Michael Bay to Produce Live-Action ‘Dora the Explorer’ Movie

Sometimes we all just need a good laugh.  I catch myself more often than not bemoaning the latest shovelware blockbuster or washing my hands (again) of DC’s ill-considered movie franchises.  And that’s a real drag, because despite what it might sometimes seem, I want these movies to be good.

Even Justice League.  Even The Emoji Movie.  If The Lego Movie and Trolls can somehow pull off their headshakingly terrible premises, why shouldn’t DC’s answer to The Avengers or Inside Out in your cell phone pan out just as well?
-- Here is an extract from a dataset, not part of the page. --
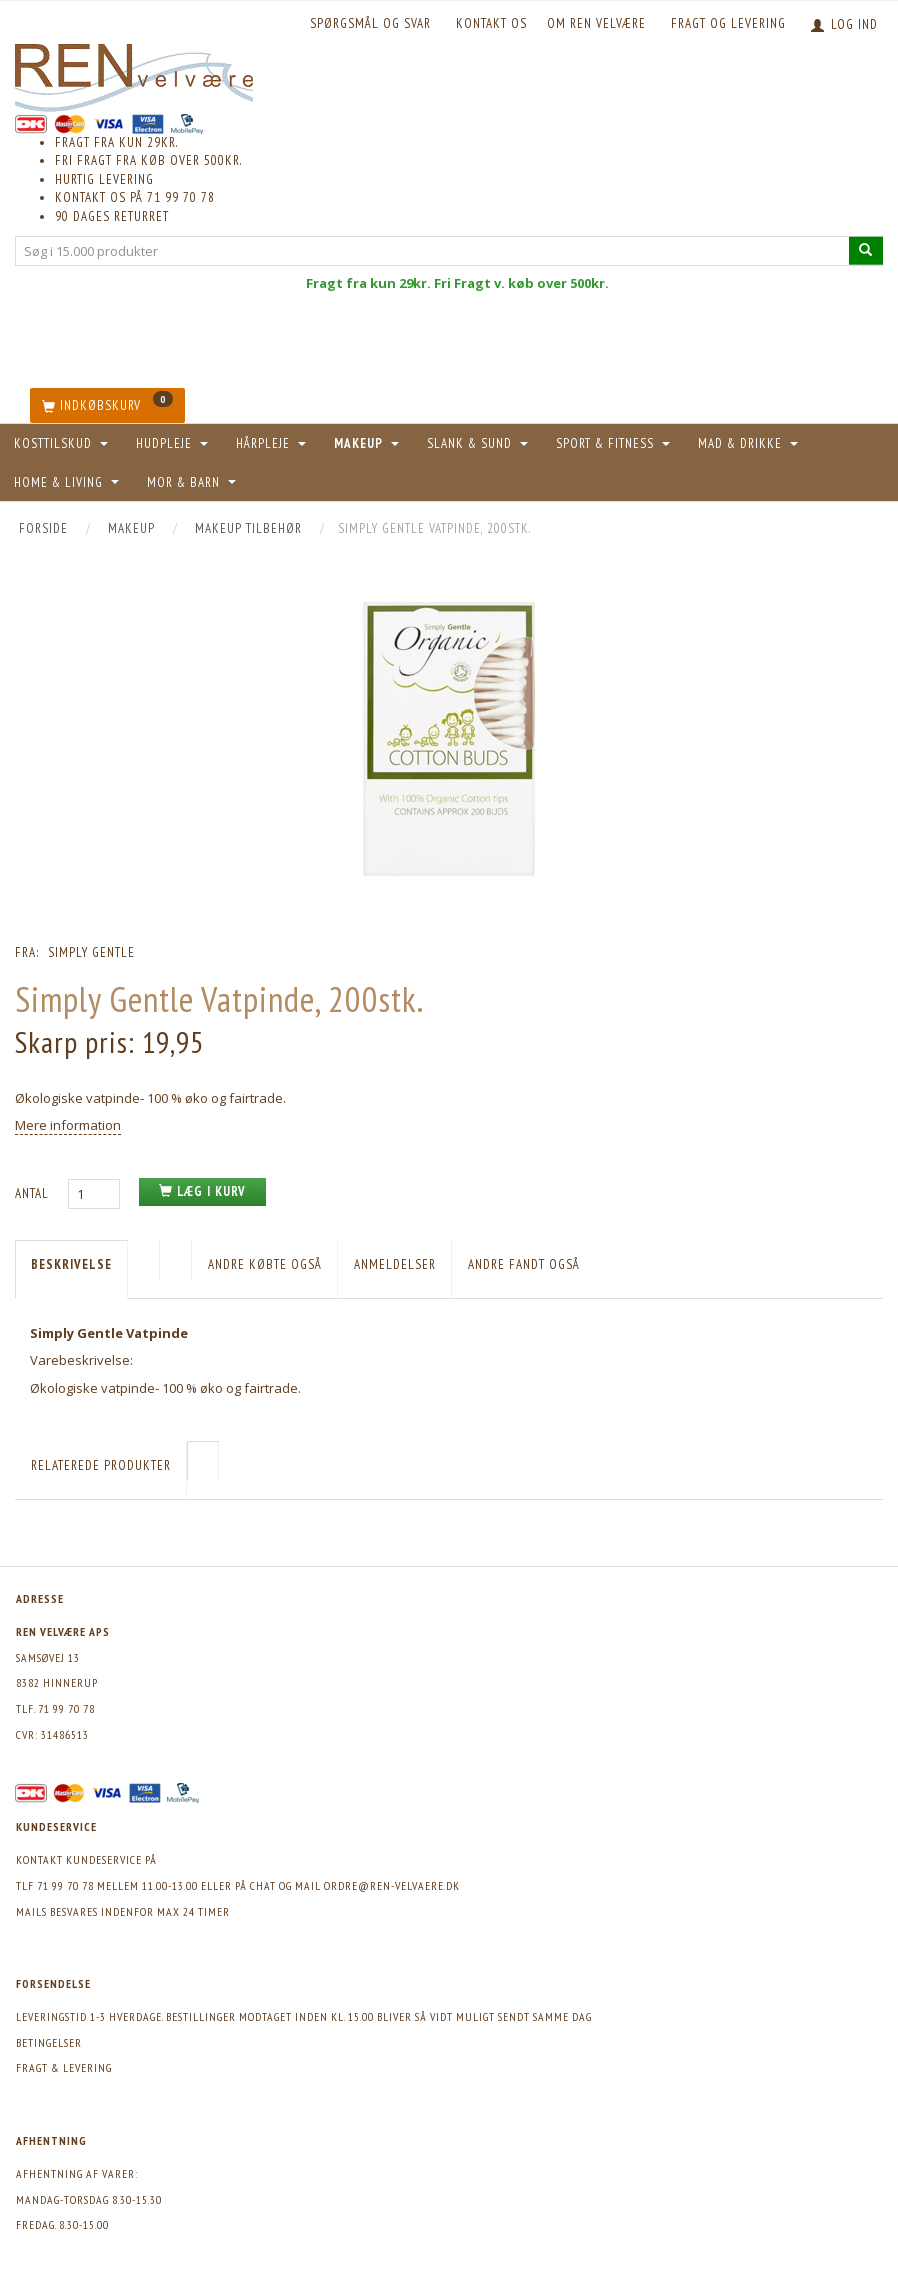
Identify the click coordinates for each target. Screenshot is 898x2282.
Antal (34, 1193)
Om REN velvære (596, 23)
Michael Bay to Produce Live-Action ‘Dora the Explorer’ Movie

But every now and again, something like this comes along and makes it all worthwhile.  Every terrible movie, obvious cash-grab and thinly veiled commercial is worth putting up with when news like this comes in through the grapevine.  I mean, somebody’s actually paying money — multiple millions of dollars — to make sure that this makes its way to a theater near you.

After years of languishing in developmental Hell, Michael Bay will be producing a live-action Dora the Explorer movie: a sequel to the long-running, educational cartoon series that will see Dora grown into a teenage girl.

Let that sink in for a second.  Michael Bay, the man who brought Transformers to the big screen in a movie starring sweaty, pubescent Shia LaBeouf that included giant alien robots peeing on John Turturro, is making a Dora the Explorer movie.  The explosion monger responsible for high octane action flicks like Armageddon and The Rock was somebody’s first choice to head-up a movie based on cartoon about a seven-year-old teaching American kids Spanish.

Yeah, that’s something that happened.  Somebody is paying a literal fortune to make this movie happen.

Michael Bay to Produce Live-Action ‘Dora the Explorer’ Movie

To be fair, Bay’s just producing the movie.  It’s not like he’s actually in charge of directing it: a duty that will undoubtedly go to somebody else more suited to the task.  But still, you don’t see headlines like this too often.

Even more interesting, however, is the fact that Dora is going to be a teenager in this version.  They’re clearly aiming to draw in kids who were fans of her during her fourteen-year run as a little girl on TV.  Personally, I would have banked on the current generation of TV-watching kids before teenagers who have already moved on to bigger and better things.

Still, in a world where we were just subjected to Geostorm and are a month and counting from Justice League, you’ve got to laugh when you can.  And nothing is funnier than Michael Bay lending his name to a movie like this.